«Allora, kuriza, come devo chiamare te? Quale nome? Certo non signor Andrew Krueger, giusto?»
«Usare il mio vero nome? Che ti salta in mente, Vladimir? No, sono Edward Ackroyd.»
«Sì, sì. Mi piace. Stronzo distinto. È persona vera?»
Krueger non si prese la briga di spiegare che aveva rubato l’identità a un vero dipendente della Milbank Assurance, compagnia che assicurava centinaia di diamanti, miniere e grossisti. Come aveva detto a Rhyme, Ackroyd era un ex detective di Scotland Yard, attualmente capoinvestigatore della Milbank.
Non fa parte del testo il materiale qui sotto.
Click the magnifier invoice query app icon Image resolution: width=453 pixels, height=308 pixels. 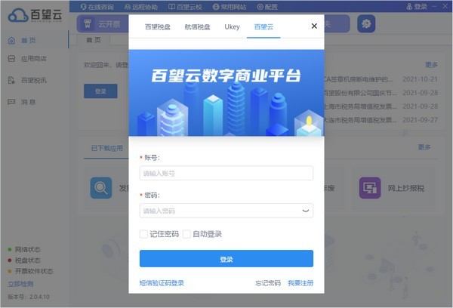click(x=101, y=188)
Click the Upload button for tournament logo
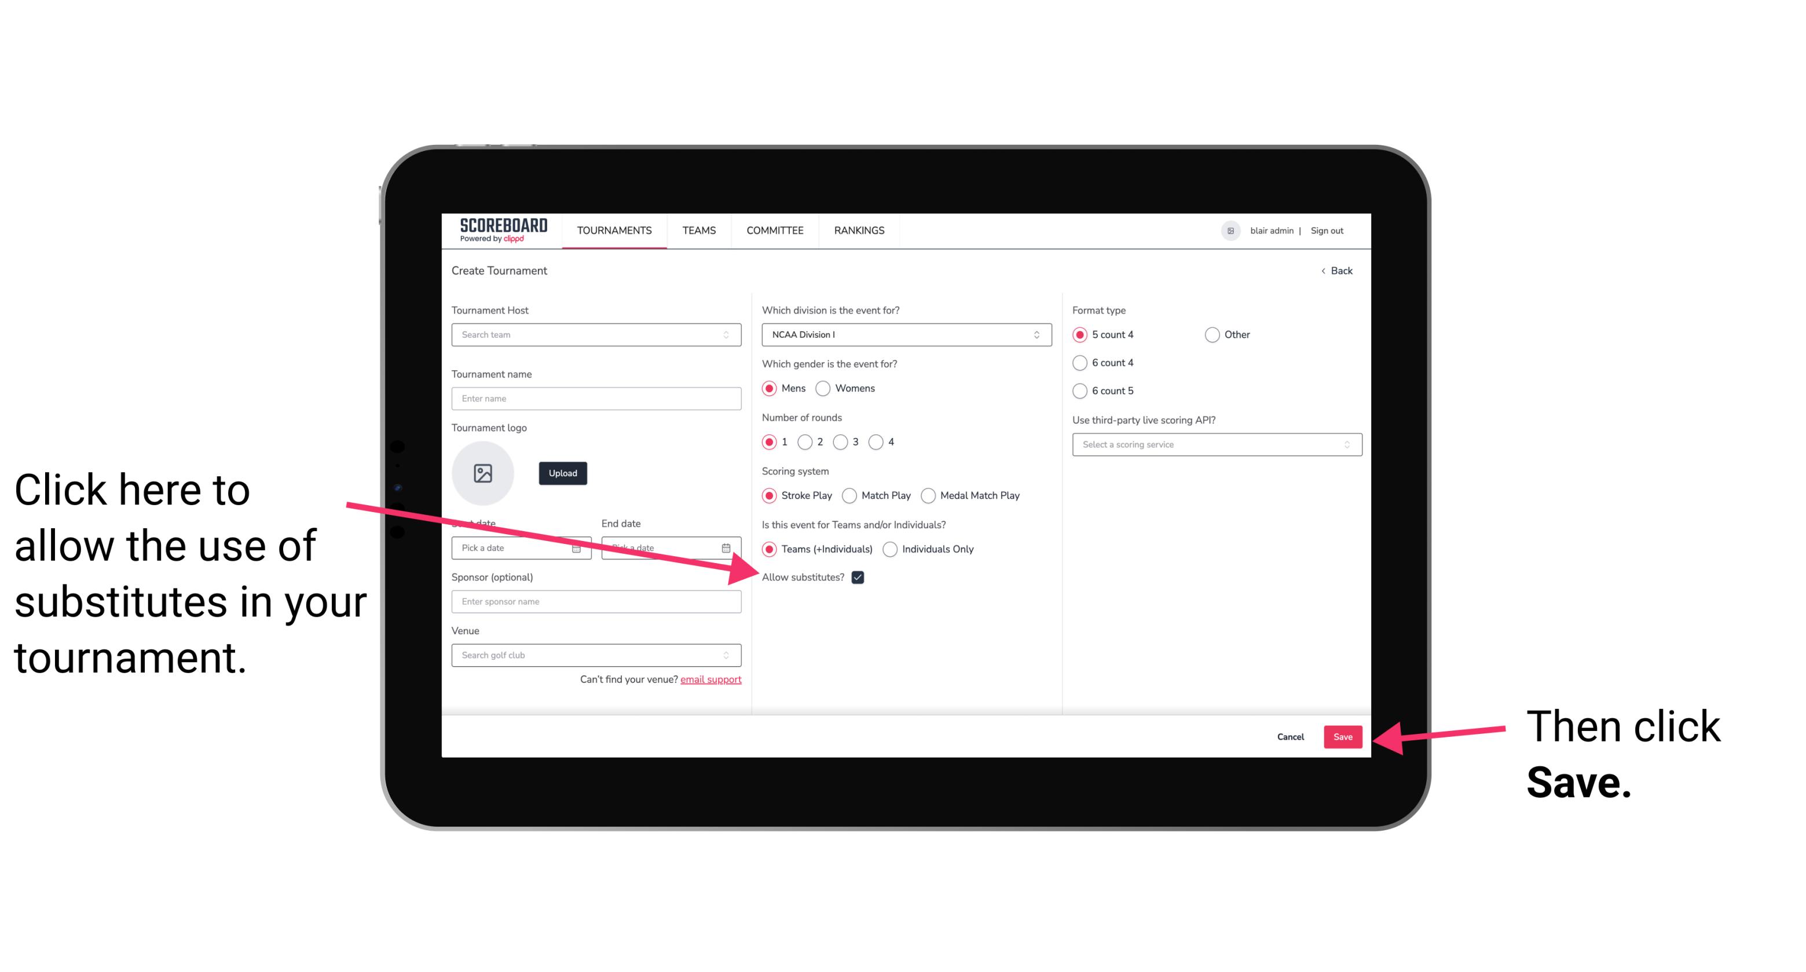Viewport: 1806px width, 972px height. pyautogui.click(x=561, y=471)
A parte questo, Krueger non sapeva niente di lui. Si era inventato tutto quanto, compreso l’inciso sui gusti sessuali: aveva scelto di rendere omosessuale la sua versione fittizia di Ackroyd, per penetrare in modo sottile le difese di Rhyme. Quell’uomo pareva sensibile all’argomento «tolleranza». (Krueger aveva raccontato al proprio socio in affari – Terrance DeVoer, l’uomo più etero del mondo – che loro due adesso erano sposati. Il sudafricano si era divertito un mondo.)
Anche i cruciverba – uno dei passatempi di Krueger – avevano lo scopo di ingraziarsi il criminologo. Quanto alle proprie origini, aveva diversi clienti britannici e non aveva faticato a farsi passare per un cittadino del Regno Unito.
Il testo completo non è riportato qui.